» **What you are asked to do**
Look through the entries below. Say how many lines include "computer", with nothing added.

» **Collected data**

^^^^^^^^

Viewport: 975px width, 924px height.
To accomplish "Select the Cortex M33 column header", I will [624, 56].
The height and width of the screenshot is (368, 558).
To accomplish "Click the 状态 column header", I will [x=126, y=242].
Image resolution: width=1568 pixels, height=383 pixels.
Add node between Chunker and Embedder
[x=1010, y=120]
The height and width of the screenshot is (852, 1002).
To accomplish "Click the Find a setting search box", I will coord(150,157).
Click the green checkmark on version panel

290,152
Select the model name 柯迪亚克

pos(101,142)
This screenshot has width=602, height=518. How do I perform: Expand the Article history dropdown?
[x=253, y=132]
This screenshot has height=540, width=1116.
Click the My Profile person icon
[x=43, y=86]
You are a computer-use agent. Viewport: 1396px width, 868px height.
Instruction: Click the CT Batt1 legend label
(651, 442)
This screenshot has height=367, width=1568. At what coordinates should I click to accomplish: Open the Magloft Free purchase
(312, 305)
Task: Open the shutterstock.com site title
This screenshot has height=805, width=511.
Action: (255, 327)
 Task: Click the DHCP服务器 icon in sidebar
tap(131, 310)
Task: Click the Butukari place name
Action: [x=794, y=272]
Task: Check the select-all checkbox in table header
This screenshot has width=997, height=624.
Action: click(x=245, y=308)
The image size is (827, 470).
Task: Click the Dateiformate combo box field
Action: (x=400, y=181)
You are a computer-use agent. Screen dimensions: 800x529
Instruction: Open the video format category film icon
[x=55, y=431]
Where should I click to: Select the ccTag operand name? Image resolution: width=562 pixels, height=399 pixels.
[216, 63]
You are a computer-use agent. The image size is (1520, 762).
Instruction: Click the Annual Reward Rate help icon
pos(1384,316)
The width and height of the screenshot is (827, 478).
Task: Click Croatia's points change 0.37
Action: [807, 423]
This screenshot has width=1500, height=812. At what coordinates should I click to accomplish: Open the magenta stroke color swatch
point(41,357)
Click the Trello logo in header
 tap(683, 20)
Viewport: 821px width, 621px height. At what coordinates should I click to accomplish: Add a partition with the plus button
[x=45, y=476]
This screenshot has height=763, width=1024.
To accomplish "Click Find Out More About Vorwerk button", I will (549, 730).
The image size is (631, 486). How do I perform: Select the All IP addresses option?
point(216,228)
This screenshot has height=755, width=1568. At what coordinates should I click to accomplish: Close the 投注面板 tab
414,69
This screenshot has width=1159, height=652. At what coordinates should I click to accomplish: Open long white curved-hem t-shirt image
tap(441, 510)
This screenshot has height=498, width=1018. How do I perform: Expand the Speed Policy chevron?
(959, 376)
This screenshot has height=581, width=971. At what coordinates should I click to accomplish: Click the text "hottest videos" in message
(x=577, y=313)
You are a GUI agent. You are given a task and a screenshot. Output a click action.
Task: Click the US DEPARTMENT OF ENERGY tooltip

^^^^^^^^

» **Your response**
3